ここで、正規リムとは、JATMAで規定する「標準リム」、TRAで規定する「Design Rim」、あるいは、ETRTOで規定する「Measuring Rim」である。また、正規内圧とは、JATMAで規定する「最高空気圧」、TRAで規定する「TIRE LOAD LIMITS AT VARIOUS COLD INFLATION PRESSURES」に記載の最大値、あるいはETRTOで規定する「INFLATION PRESSURES」である。また、正規荷重とは、JATMAで規定する「最大負荷能力」、TRAで規定する「TIRE LOAD LIMITS AT VARIOUS COLD INFLATION PRESSURES」に記載の最大値、あるいはETRTOで規定する「LOAD CAPACITY」である。
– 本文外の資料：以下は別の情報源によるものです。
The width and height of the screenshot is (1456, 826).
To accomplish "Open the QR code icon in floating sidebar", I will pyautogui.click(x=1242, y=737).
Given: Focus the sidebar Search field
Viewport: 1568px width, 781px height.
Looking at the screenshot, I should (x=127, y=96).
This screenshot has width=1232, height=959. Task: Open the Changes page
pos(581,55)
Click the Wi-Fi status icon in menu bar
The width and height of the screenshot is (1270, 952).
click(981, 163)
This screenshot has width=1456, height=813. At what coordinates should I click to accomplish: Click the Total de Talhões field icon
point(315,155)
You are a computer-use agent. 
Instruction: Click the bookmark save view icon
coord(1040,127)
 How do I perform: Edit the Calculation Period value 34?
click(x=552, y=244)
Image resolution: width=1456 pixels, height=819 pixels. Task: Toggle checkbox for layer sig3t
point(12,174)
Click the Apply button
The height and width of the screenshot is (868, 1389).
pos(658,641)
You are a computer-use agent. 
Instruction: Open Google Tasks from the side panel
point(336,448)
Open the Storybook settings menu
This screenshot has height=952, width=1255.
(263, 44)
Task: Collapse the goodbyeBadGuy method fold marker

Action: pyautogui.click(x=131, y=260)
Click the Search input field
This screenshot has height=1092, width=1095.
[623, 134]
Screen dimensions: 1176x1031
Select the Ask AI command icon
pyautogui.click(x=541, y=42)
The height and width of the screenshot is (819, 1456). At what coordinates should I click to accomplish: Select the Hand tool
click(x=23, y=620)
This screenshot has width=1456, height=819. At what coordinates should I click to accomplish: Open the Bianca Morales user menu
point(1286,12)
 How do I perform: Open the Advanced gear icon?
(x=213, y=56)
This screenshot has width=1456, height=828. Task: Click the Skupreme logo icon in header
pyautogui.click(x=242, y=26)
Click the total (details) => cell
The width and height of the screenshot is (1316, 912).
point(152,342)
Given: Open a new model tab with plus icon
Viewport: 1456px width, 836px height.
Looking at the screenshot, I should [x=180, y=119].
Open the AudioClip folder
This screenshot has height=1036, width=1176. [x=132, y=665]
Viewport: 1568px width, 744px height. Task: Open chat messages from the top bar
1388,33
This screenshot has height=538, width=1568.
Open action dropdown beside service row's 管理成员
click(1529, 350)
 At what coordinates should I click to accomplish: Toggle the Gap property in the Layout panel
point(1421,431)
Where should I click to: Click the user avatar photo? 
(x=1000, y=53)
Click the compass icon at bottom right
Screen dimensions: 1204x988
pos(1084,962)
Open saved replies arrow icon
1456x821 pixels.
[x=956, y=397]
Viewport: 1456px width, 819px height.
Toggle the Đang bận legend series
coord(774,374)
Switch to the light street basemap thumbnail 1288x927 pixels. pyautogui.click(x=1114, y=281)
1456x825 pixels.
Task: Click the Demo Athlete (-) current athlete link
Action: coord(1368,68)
図10においては、従来例、比較例および実施例1〜実施例10の空気入りタイヤの副溝に係る範囲S内にあるスピューについて規定した。従来例の空気入りタイヤは、副溝の溝幅に係わらずスピューの径および数は同一である。また、比較例の空気入りタイヤは、副溝の溝幅が大きいほどスピューの数が少なくなっている。一方、実施例1〜実施例10の空気入りタイヤは、副溝の溝幅が大きいほどスピューの数が多くなっている。また、実施例1〜実施例10の空気入りタイヤは、係数αが1.0〜2.0の範囲内である。また、実施例1〜実施例10の空気入りタイヤは、スピューの径が0.5mm〜3.0mmの範囲内である。また、実施例1〜実施例5の空気入りタイヤは、副溝からのスピューの距離が同一であるが、実施例6〜実施例10は距離の係数βが0.5〜1.0の範囲内である。また、実施例1〜実施例8,実施例10の空気入りタイヤは、タイヤ周方向に延在する陸部における各副溝の溝壁角度の差が10°以下である。また、実施例1〜実施例9の空気入りタイヤは、タイヤ周方向に延在するショルダー部の陸部を対象としている。なお、実施例10の空気入りタイヤにおいてセンターの陸部は、図1に示すように、タイヤ赤道面上の陸部である。
図10の試験結果に示すように、実施例1〜実施例10の空気入りタイヤは、振動特性が改善されていることが分かる。